Stored entries:
Start of Block

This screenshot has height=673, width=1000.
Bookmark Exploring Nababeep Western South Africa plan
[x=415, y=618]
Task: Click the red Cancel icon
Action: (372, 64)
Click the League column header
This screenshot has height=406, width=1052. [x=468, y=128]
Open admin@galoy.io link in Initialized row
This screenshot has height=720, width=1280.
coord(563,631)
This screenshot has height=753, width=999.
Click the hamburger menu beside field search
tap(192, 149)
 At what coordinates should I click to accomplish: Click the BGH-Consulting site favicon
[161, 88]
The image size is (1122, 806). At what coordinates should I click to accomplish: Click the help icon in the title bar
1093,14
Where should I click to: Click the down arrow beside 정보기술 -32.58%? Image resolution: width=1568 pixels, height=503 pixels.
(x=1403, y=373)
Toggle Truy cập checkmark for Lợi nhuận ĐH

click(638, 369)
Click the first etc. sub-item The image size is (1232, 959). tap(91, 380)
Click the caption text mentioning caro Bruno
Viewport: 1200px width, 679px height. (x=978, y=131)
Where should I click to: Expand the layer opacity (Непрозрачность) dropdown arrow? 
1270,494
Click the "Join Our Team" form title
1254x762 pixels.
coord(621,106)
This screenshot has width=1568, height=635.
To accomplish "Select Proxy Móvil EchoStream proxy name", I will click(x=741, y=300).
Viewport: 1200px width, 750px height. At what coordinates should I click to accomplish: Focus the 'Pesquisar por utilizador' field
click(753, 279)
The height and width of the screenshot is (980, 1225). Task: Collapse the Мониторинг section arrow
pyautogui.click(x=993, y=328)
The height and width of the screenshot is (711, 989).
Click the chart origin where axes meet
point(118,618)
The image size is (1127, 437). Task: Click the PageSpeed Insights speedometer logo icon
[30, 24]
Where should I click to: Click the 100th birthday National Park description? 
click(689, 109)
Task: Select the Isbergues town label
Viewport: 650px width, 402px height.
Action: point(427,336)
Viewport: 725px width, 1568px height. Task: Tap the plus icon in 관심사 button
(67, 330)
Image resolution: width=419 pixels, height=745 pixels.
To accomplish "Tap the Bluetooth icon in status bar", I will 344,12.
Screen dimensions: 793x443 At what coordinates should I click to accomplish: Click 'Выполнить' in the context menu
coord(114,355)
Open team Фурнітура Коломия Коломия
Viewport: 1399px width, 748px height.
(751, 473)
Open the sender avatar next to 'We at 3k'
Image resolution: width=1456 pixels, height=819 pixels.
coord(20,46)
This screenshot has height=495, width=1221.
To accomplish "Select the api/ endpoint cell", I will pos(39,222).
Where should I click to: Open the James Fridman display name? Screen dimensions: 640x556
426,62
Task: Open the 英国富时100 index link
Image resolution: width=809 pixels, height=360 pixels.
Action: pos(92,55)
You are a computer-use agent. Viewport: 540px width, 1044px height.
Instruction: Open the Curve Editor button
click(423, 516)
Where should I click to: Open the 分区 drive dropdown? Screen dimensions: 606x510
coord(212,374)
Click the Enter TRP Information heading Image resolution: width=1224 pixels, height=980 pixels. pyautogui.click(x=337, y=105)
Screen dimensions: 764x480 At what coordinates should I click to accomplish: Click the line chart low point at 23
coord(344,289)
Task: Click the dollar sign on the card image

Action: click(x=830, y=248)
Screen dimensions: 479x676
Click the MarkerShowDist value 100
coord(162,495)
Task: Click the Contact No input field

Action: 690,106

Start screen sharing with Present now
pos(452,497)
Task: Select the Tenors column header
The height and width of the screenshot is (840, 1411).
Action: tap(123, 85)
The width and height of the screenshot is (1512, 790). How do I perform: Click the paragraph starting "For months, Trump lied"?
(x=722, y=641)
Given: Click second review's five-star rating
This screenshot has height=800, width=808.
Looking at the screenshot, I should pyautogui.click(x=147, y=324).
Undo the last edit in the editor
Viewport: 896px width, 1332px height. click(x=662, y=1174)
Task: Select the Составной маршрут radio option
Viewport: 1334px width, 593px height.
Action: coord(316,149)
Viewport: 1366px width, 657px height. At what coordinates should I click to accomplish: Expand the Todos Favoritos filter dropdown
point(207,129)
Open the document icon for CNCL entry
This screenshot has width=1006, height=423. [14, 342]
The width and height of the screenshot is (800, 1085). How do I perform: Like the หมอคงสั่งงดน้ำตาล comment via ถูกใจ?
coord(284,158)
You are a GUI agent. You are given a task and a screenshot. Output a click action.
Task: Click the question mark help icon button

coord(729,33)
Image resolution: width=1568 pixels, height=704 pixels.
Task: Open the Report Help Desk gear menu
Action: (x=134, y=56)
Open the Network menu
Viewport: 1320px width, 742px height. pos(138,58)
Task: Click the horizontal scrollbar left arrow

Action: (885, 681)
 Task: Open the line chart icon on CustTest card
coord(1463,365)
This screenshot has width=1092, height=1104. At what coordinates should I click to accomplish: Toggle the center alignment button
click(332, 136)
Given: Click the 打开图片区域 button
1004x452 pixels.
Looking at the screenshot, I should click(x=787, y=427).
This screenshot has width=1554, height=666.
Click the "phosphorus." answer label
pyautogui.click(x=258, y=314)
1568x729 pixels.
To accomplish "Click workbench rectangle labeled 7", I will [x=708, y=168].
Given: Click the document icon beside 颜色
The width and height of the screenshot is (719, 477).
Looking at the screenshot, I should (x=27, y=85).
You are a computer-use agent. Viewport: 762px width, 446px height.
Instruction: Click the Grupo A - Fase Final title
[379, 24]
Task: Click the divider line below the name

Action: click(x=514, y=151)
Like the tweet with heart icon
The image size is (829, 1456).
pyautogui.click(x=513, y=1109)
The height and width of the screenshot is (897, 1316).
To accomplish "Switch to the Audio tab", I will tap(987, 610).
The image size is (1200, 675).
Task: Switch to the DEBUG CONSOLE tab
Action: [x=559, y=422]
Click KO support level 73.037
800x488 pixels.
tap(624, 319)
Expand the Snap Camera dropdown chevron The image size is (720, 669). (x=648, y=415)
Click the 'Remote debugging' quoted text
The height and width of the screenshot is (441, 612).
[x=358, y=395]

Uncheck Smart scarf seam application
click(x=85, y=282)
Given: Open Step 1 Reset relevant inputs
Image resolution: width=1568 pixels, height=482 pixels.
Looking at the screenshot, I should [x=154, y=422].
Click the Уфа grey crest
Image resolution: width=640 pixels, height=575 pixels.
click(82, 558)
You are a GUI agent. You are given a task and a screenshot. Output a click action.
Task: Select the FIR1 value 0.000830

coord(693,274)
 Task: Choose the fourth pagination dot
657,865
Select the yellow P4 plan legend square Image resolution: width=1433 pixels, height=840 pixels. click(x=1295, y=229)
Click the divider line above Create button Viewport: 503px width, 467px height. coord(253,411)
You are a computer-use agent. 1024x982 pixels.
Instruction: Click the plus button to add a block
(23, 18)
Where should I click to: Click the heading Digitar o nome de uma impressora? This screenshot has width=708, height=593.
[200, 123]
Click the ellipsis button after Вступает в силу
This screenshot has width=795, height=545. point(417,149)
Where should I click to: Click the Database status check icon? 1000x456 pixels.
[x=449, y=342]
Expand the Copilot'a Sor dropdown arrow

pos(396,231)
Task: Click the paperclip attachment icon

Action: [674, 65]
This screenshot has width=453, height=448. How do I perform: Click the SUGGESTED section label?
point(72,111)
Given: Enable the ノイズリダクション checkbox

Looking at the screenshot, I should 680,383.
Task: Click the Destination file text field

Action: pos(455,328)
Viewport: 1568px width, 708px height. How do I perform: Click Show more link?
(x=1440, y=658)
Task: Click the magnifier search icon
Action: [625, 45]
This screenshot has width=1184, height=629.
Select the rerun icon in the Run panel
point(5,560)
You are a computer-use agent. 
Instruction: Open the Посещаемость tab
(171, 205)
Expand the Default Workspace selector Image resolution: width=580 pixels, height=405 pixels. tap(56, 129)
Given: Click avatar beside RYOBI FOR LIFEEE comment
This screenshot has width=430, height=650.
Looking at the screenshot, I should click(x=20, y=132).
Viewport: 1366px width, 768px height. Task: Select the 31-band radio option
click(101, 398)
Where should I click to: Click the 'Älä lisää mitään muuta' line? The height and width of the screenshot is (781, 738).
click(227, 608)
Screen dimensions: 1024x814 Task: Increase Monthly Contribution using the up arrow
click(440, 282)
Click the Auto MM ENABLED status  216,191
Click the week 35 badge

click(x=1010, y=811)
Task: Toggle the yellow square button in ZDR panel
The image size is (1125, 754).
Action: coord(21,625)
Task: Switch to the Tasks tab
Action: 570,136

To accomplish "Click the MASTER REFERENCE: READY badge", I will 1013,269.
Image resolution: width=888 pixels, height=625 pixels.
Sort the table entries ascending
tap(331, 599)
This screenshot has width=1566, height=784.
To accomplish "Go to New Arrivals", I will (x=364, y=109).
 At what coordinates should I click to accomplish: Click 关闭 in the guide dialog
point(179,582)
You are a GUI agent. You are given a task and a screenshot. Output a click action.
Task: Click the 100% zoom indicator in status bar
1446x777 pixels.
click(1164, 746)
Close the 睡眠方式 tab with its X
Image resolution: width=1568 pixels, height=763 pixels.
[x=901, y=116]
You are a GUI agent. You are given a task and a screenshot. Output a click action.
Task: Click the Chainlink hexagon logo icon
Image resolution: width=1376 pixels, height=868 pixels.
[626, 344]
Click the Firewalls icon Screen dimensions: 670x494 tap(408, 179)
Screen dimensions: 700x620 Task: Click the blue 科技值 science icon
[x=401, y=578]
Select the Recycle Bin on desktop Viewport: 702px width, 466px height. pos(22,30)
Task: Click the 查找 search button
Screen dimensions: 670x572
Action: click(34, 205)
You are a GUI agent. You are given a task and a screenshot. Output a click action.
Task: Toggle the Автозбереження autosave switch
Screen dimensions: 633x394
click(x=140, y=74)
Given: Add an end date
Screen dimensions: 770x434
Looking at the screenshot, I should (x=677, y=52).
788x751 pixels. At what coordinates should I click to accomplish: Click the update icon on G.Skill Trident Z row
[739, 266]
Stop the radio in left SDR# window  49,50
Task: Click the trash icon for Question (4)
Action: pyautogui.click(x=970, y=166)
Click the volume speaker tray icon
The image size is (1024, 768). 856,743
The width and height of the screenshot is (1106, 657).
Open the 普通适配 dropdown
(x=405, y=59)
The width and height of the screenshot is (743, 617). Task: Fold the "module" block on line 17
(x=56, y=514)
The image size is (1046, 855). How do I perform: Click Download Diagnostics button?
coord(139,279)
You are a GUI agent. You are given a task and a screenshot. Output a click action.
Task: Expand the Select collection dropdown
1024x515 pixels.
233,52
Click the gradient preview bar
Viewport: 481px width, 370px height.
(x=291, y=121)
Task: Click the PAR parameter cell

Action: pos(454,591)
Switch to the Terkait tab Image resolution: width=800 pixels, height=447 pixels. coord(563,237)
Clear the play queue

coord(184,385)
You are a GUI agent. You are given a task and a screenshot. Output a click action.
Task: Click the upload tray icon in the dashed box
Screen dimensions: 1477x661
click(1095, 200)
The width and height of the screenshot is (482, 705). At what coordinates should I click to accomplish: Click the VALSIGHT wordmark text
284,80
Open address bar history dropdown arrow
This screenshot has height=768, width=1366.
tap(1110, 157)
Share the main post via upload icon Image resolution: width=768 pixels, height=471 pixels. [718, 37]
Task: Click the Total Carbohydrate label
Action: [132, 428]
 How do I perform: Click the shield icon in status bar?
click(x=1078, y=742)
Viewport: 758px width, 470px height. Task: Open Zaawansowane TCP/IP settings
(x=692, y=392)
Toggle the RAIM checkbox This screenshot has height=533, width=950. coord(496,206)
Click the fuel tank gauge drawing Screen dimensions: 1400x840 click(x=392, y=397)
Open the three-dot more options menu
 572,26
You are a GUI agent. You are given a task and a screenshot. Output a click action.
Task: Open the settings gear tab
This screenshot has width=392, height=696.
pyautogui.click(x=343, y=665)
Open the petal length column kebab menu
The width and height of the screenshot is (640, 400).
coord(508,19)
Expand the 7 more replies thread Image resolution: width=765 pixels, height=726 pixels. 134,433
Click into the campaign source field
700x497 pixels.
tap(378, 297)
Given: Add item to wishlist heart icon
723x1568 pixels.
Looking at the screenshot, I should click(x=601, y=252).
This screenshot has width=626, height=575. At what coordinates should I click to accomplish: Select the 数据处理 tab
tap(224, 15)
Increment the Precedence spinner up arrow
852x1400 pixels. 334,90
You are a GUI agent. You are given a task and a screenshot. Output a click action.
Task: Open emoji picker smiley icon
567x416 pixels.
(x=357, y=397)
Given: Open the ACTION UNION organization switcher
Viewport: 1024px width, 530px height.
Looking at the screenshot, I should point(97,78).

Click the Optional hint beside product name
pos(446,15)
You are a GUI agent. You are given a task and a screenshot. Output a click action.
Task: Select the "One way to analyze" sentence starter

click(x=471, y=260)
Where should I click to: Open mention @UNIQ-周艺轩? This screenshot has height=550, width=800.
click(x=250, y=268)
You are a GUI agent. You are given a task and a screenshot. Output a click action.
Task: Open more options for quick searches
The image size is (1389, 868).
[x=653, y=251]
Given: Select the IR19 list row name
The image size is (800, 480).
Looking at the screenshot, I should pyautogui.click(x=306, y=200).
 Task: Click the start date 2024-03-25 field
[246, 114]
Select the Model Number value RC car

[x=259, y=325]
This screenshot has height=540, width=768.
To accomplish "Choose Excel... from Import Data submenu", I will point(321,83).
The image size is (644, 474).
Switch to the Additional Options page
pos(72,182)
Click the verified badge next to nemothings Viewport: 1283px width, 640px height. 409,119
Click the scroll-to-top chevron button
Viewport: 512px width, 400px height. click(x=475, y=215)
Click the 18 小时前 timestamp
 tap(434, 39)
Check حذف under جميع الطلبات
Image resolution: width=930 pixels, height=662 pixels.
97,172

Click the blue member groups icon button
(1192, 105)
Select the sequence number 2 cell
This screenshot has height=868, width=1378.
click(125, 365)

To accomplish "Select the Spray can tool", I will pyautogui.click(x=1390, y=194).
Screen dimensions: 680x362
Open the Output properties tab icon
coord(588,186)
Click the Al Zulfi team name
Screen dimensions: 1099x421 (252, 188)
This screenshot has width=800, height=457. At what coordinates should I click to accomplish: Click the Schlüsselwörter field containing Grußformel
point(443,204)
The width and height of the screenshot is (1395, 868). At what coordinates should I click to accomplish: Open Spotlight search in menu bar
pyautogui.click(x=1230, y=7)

End of Block

■ Requirement
State the number of lines in the data above that include the word "square", leaving out any other words.

■ Answer below
2